Friday, October 28, 2016
I’ll be honest, when I entered the lottery for the Bank of Chicago Marathon six months ago, I’m not quite sure what I was thinking. I was recently engaged, planning an out-of-state wedding, working my marketing business full time (and then some), teaching barre 6 days/week and in the midst of a 200-hour yoga teacher training. To say I had limited free time is an understatement, but when my fiancé mentioned he was considering entering (his sisters live in Chicago), that’s all the motivation I needed – after all, yoga teacher training would be over by the time training got serious, I would need a new physical challenge, and clearly a marathon is the best way to fall back in love with running and get in wedding shape. Plus six months is SOOOO much time, right?

Source records
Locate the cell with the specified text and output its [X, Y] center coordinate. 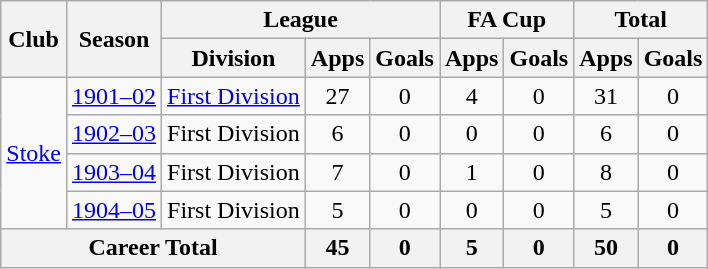
31 [606, 96]
7 [337, 172]
League [301, 20]
4 [472, 96]
27 [337, 96]
Club [34, 39]
Stoke [34, 153]
50 [606, 248]
1 [472, 172]
1904–05 [114, 210]
1902–03 [114, 134]
1901–02 [114, 96]
Season [114, 39]
8 [606, 172]
Career Total [154, 248]
Division [234, 58]
45 [337, 248]
1903–04 [114, 172]
Total [641, 20]
FA Cup [507, 20]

WHAT THIS EXERCISE ASKS -
a - Reproduce verbatim the stretch of the marathon blog post from "Friday, October 28, 2016" through "much time, right?".
b - According to the marathon blog post, how many hours did the yoga teacher training that the writer was in the midst of require?
c - Continue the blog post about entering the lottery for the Chicago Marathon, starting after its final sentence.

ANSWERS FOR THE TASKS -
a -
Friday, October 28, 2016
I’ll be honest, when I entered the lottery for the Bank of Chicago Marathon six months ago, I’m not quite sure what I was thinking. I was recently engaged, planning an out-of-state wedding, working my marketing business full time (and then some), teaching barre 6 days/week and in the midst of a 200-hour yoga teacher training. To say I had limited free time is an understatement, but when my fiancé mentioned he was considering entering (his sisters live in Chicago), that’s all the motivation I needed – after all, yoga teacher training would be over by the time training got serious, I would need a new physical challenge, and clearly a marathon is the best way to fall back in love with running and get in wedding shape. Plus six months is SOOOO much time, right?

b - 200 hours.

c -
Boy, was I ever wrong. Spring turned to summer and with it my business picked up steadily with one of my clients growing into a second space and another putting on a major event at the end of August. I was running 5-6 miles a couple times a week, but hadn’t really put my “plan” in motion yet. Flash forward to July which brought a vacation to our wedding venue, engagement festivities, travel for a close friend’s bachelorette party, a work conference, oh and then accepting a new job in early August that required significant travel. “I’ll train as soon as xyz is over and when I’m back from ______” was running through my brain on repeat, until all of a sudden it was a month before the marathon and I found myself Googling “30 Day Marathon Training Plan.” At this point my longest run was the Charles Street 12-miler (THANK YOU, Charm City Run!); I’d done a couple of ten-milers, but that was it.
I promise I had the best of intentions, and am not delusional in thinking that running a marathon is something to be taken lightly – when I ran the Baltimore Marathon back in 2011 (my first), my inner nerd geeked out creating a custom training plan based off of Hal Higdon’s novice plan that incorporated my favorite yoga, spin, and BodyPump classes for cross-training. I traded in going out on Friday nights for sunrise runs from Federal Hill to Fells Point and back, and even logged a (painfully boring) 13.1 mi training run on a treadmill when a hurricane got in the way of my Saturday long run. When I ran Marine Corps in 2013 (my second) an injury toward the end of my training kept me from getting my mileage past 18, but I was still running consistently and spent most Saturday mornings out at the NCR trail running with the Leukemia & Lymphoma Society’s Team in Training group. This time around, life just HAPPENED.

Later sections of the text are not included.